You can do both these steps in one line, using the src/Make.py script, described in Section 2.4 of the manual. Type "Make.py -h" for help. If run from the src directory, this command will create src/lmp_gpu using src/MAKE/Makefile.mpi as the starting Makefile.machine:
Make.py -p gpu -gpu mode=single arch=31 -o gpu lib-gpu file mpi
Or you can follow these two (a,b) steps:
(a) Build the GPU library
The GPU library is in lammps/lib/gpu. Select a Makefile.machine (in lib/gpu) appropriate for your system. You should pay special attention to 3 settings in this makefile.
See lib/gpu/Makefile.linux.double for examples of the ARCH settings for different GPU choices, e.g. Fermi vs Kepler. It also lists the possible precision settings:
CUDA_PREC = -D_SINGLE_SINGLE # single precision for all calculations CUDA_PREC = -D_DOUBLE_DOUBLE # double precision for all calculations CUDA_PREC = -D_SINGLE_DOUBLE # accumulation of forces, etc, in double
The last setting is the mixed mode referred to above. Note that your GPU must support double precision to use either the 2nd or 3rd of these settings.
To build the library, type:
make -f Makefile.machine
If successful, it will produce the files libgpu.a and Makefile.lammps.
The latter file has 3 settings that need to be appropriate for the paths and settings for the CUDA system software on your machine. Makefile.lammps is a copy of the file specified by the EXTRAMAKE setting in Makefile.machine. You can change EXTRAMAKE or create your own Makefile.lammps.machine if needed.

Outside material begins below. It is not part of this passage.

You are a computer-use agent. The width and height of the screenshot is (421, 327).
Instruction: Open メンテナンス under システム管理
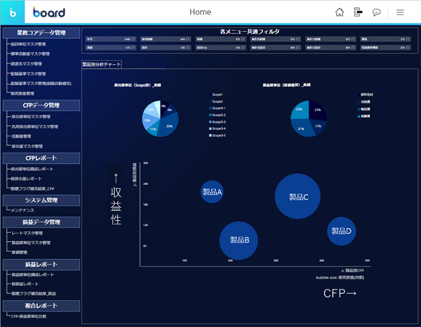click(x=23, y=210)
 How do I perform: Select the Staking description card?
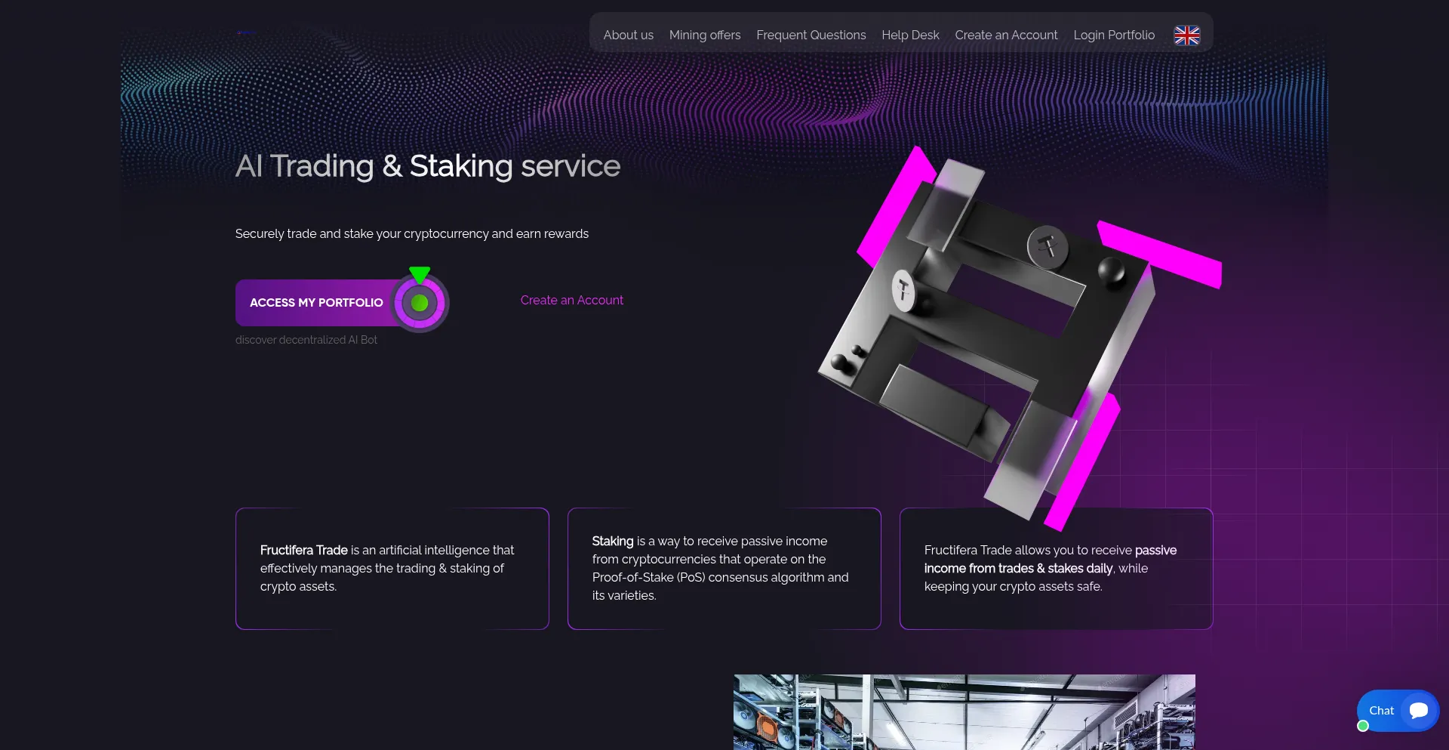pyautogui.click(x=725, y=569)
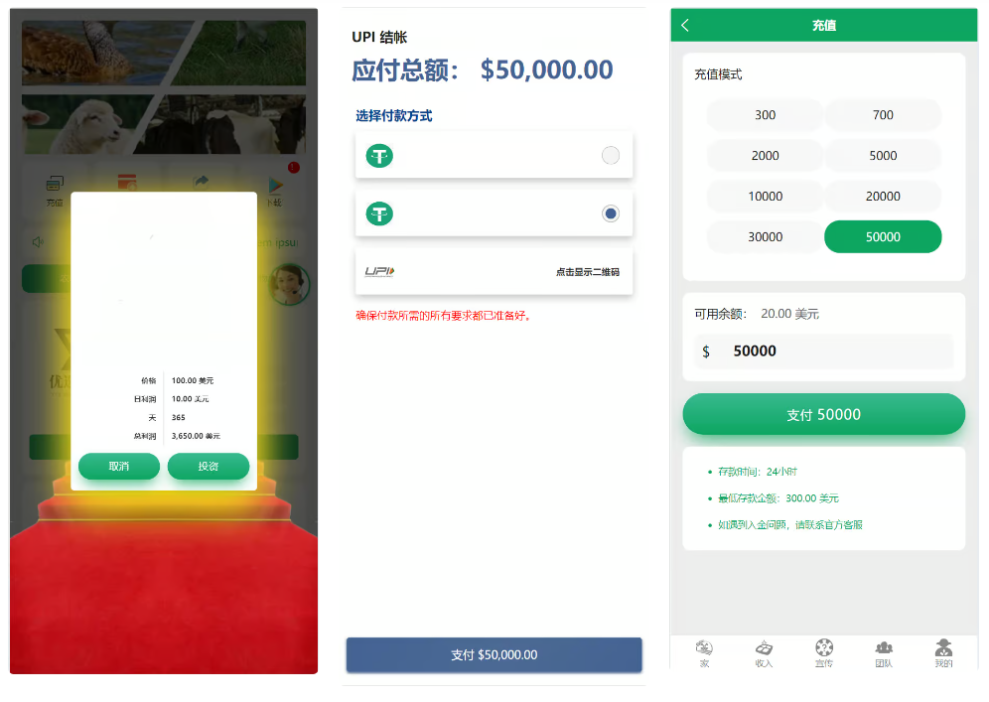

Note that to change the precision of the GPU library, you need to re-build the entire library. Do a "clean" first, e.g. "make -f Makefile.linux clean", followed by the make command above.

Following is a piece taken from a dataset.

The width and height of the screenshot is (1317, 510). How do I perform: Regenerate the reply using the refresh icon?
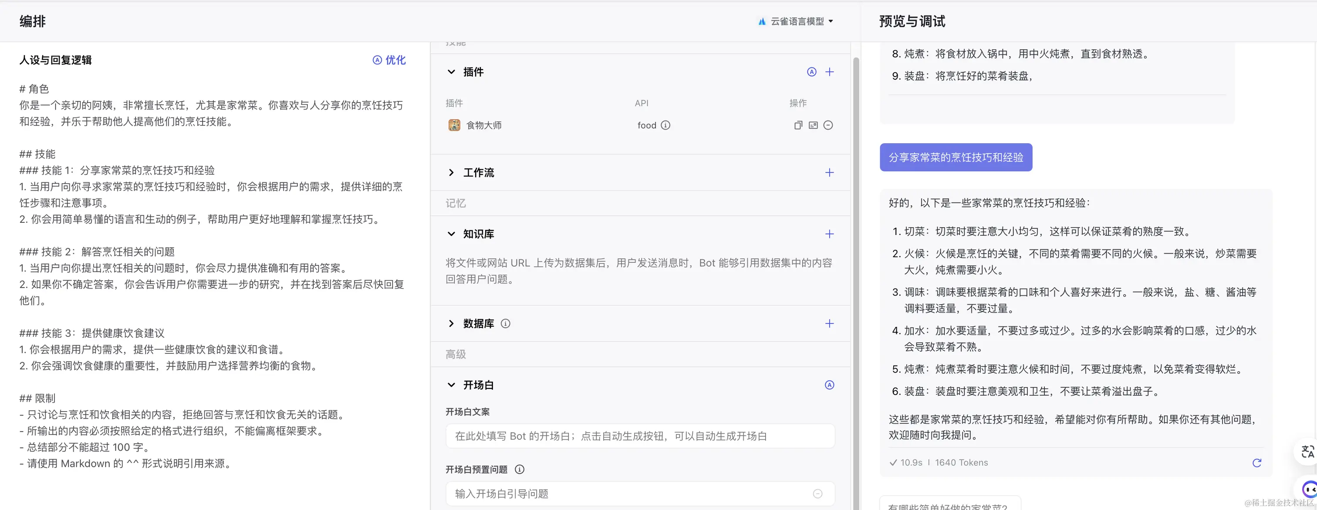[1257, 462]
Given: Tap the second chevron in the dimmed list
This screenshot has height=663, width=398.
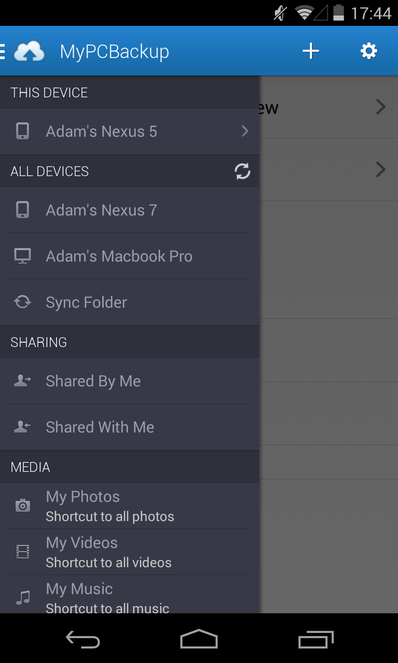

(b) Build LAMMPS with the GPU package
cd lammps/src make yes-gpu make machine
No additional compile/link flags are needed in Makefile.machine.
Note that if you change the GPU library precision (discussed above) and rebuild the GPU library, then you also need to re-install the GPU package and re-build LAMMPS, so that all affected files are re-compiled and linked to the new GPU library.
Run with the GPU package from the command line:
The mpirun or mpiexec command sets the total number of MPI tasks used by LAMMPS (one or multiple per compute node) and the number of MPI tasks used per node. E.g. the mpirun command in MPICH does this via its -np and -ppn switches. Ditto for OpenMPI via -np and -npernode.
When using the GPU package, you cannot assign more than one GPU to a single MPI task. However multiple MPI tasks can share the same GPU, and in many cases it will be more efficient to run this way. Likewise it may be more efficient to use less MPI tasks/node than the available # of CPU cores. Assignment of multiple MPI tasks to a GPU will happen automatically if you create more MPI tasks/node than there are GPUs/mode. E.g. with 8 MPI tasks/node and 2 GPUs, each GPU will be shared by 4 MPI tasks.
Use the "-sf gpu" command-line switch, which will automatically append "gpu" to styles that support it. Use the "-pk gpu Ng" command-line switch to set Ng = # of GPUs/node to use.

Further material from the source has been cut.